An ihrem Lebensende erreicht sie die höchste auf Erden mögliche gegenseitige Durchdringung von Berufung zur Kontemplation einerseits und Berufung zum Apostolat andererseits.

Sie betrachtet ihre «Missionarsbrüder» mit den Augen Jesu, ja sie versetzt sich nahezu an Seinen Platz. Sie schreibt das Priestergebet des Himmlischen Meisters aus der Sicht einer Frau neu. Auch sie wendet sich an den himmlischen Vater, um Ihm zu sagen, dass sie auf Erden die «Missionarsbrüder» («die, die Du mir gegeben hast») behütet und dass sie diese im Himmel alle um sich haben will, «damit die Welt weiss, dass ich Dich geliebt habe, wie Du mich geliebt hast» (vgl. Ms C 34v).

Ihre Überzeugungskraft ist mitreissend:

«Ich habe mich im Geiste mit den Aposteln vereint, die Jesus mir als Brüder schenkte. Alles was mir gehört, gehört einem jeden von ihnen.» (Ms C 31v).

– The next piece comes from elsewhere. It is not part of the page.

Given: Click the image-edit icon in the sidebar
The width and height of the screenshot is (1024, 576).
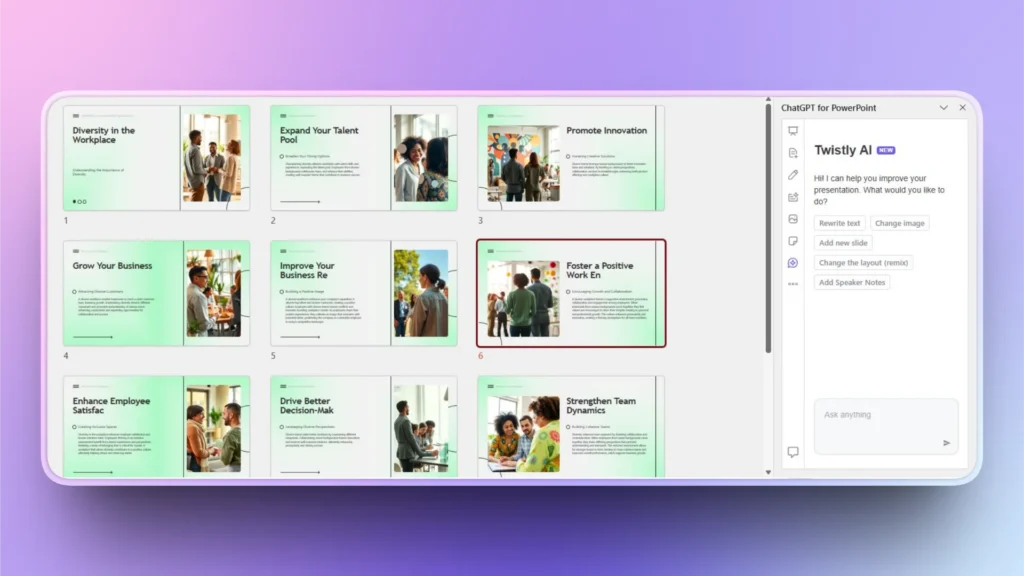Looking at the screenshot, I should [793, 197].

Folglich muss ihre kontemplative Existenz, die sie den Priestern widmet, nicht einmal mehr willentlich dargebracht werden.

Theresia hat es nicht mehr nötig, zugunsten der Priester besondere Gebetsabsichten explizit oder detailliert darzulegen.

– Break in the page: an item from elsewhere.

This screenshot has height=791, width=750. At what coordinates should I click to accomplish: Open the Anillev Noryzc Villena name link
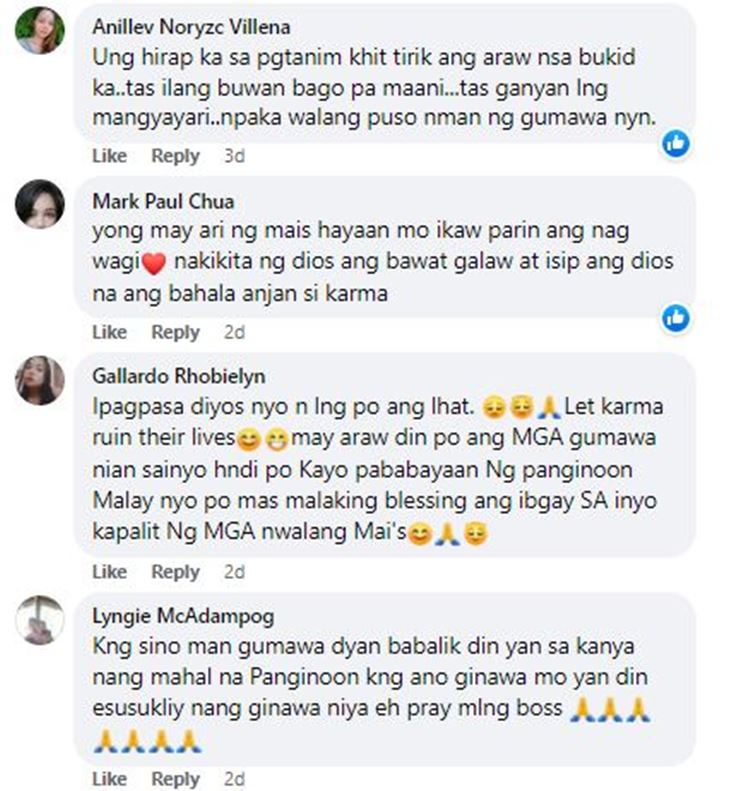[x=191, y=27]
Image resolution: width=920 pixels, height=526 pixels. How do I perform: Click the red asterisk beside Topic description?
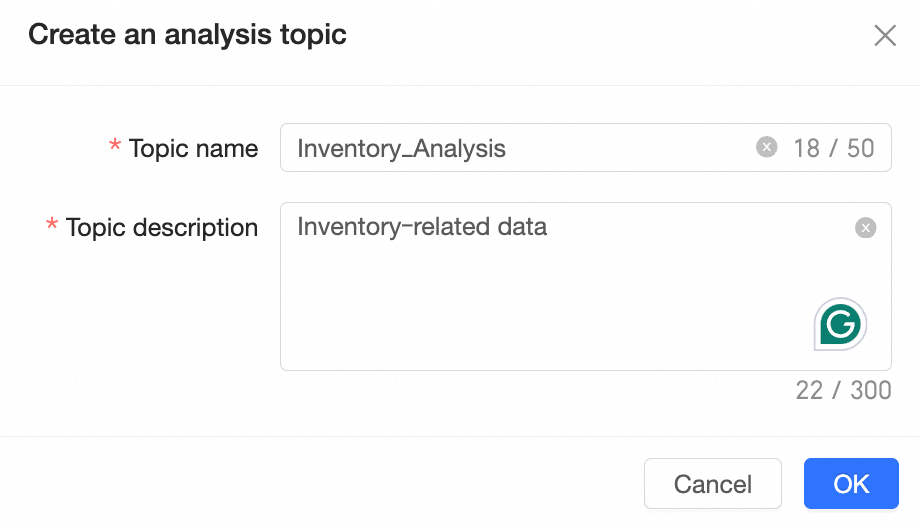point(52,228)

Die letzten Worte, die sie auf dem Sterbebett mit Bleistift in ihr Heft schreibt, lauten: «Jesus hat mir ein einfaches Mittel gegeben, um meine Mission zu vollenden. Er hat mich diese Worte aus den Liedern verstehen lassen: "Zieh mich an, wir laufen den Ausströmungen deiner Düfte entgegen". Oh Jesus, es ist also nicht einmal nötig zu sagen: "Indem du mich anziehst, zieh die Seelen an, die ich liebe". Das einfache Wort "zieh mich an" ist ausreichend. Herr, ich verstehe das. Wenn eine Seele sich vom berauschenden Geruch deiner Düfte hat betören lassen, dann könnte sie gar nicht mehr alleine gehen. Alle Seelen, die sie liebt, werden von ihr mitgerissen. Dies geschieht frei und mühelos als natürliche Konsequenz der Anziehung, die Du auf sie ausübst. Wie ein Wildbach, der ungestüm in den Ozean strömt und alles mit sich reisst, was ihm im Vorbeifließen begegnet, so reisst auch die Seele, oh mein Jesus, die eintaucht in den uferlosen Ozean Deiner Liebe, alle Schätze mit sich. Herr, wie du weisst, habe ich keine anderen Schätze als die Seelen, die Du mit der meinen verbunden hast. Diese Schätze hast Du mir anvertraut, so dass ich es wage, mir die Worte zueigen zu machen, die du am letzten Abend, den du auf Erden verbrachtest, an den Himmlischen Vater gerichtet hast» (Ms C 34r).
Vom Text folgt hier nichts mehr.